→ What you will do:
Swap every "Screen dimensions" in the records below for "Screen size", and leave all other text unchanged.

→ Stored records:
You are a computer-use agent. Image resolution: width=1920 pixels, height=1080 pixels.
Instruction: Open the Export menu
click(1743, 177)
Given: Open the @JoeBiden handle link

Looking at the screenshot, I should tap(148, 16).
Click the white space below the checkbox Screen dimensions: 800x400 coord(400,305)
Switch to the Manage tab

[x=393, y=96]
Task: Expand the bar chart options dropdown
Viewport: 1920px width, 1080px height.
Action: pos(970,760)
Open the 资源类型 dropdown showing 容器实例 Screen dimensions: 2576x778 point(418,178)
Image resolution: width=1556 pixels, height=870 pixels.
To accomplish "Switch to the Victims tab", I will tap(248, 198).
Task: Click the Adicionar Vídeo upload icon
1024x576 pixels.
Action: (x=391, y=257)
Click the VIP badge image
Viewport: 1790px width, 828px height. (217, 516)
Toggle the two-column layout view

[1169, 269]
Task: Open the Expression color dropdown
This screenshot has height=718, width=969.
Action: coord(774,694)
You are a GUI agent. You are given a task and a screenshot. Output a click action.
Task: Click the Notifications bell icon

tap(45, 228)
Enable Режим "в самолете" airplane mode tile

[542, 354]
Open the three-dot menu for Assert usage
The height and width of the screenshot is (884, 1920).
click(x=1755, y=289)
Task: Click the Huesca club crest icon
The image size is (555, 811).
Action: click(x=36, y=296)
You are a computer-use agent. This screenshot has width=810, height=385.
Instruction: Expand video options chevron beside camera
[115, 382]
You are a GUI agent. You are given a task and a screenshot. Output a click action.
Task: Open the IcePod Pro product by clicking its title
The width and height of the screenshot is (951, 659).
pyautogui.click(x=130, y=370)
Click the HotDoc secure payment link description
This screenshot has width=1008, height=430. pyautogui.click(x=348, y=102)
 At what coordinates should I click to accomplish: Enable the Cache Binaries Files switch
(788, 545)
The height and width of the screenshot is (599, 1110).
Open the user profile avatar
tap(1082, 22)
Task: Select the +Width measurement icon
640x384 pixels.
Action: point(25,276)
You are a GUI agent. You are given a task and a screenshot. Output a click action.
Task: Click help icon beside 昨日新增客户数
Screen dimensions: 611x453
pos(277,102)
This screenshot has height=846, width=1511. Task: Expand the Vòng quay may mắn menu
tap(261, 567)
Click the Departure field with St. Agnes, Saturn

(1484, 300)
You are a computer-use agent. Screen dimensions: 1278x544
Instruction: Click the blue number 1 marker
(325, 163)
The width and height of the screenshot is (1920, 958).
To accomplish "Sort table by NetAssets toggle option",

→ Answer to this task:
You are a computer-use agent. Image resolution: width=1920 pixels, height=1080 pixels.
Instruction: Open the Export menu
click(1743, 177)
Given: Open the @JoeBiden handle link

Looking at the screenshot, I should tap(148, 16).
Click the white space below the checkbox Screen size: 800x400 coord(400,305)
Switch to the Manage tab

[x=393, y=96]
Task: Expand the bar chart options dropdown
Viewport: 1920px width, 1080px height.
Action: pos(970,760)
Open the 资源类型 dropdown showing 容器实例 Screen size: 2576x778 point(418,178)
Image resolution: width=1556 pixels, height=870 pixels.
To accomplish "Switch to the Victims tab", I will tap(248, 198).
Task: Click the Adicionar Vídeo upload icon
1024x576 pixels.
Action: (x=391, y=257)
Click the VIP badge image
Viewport: 1790px width, 828px height. (217, 516)
Toggle the two-column layout view

[1169, 269]
Task: Open the Expression color dropdown
This screenshot has height=718, width=969.
Action: coord(774,694)
You are a GUI agent. You are given a task and a screenshot. Output a click action.
Task: Click the Notifications bell icon

tap(45, 228)
Enable Режим "в самолете" airplane mode tile

[542, 354]
Open the three-dot menu for Assert usage
The height and width of the screenshot is (884, 1920).
click(x=1755, y=289)
Task: Click the Huesca club crest icon
The image size is (555, 811).
Action: click(x=36, y=296)
You are a computer-use agent. This screenshot has width=810, height=385.
Instruction: Expand video options chevron beside camera
[115, 382]
You are a GUI agent. You are given a task and a screenshot. Output a click action.
Task: Open the IcePod Pro product by clicking its title
The width and height of the screenshot is (951, 659).
pyautogui.click(x=130, y=370)
Click the HotDoc secure payment link description
This screenshot has width=1008, height=430. pyautogui.click(x=348, y=102)
 At what coordinates should I click to accomplish: Enable the Cache Binaries Files switch
(788, 545)
The height and width of the screenshot is (599, 1110).
Open the user profile avatar
tap(1082, 22)
Task: Select the +Width measurement icon
640x384 pixels.
Action: point(25,276)
You are a GUI agent. You are given a task and a screenshot. Output a click action.
Task: Click help icon beside 昨日新增客户数
Screen size: 611x453
pos(277,102)
This screenshot has height=846, width=1511. Task: Expand the Vòng quay may mắn menu
tap(261, 567)
Click the Departure field with St. Agnes, Saturn

(1484, 300)
You are a computer-use agent. Screen size: 1278x544
Instruction: Click the blue number 1 marker
(325, 163)
The width and height of the screenshot is (1920, 958).
To accomplish "Sort table by NetAssets toggle option",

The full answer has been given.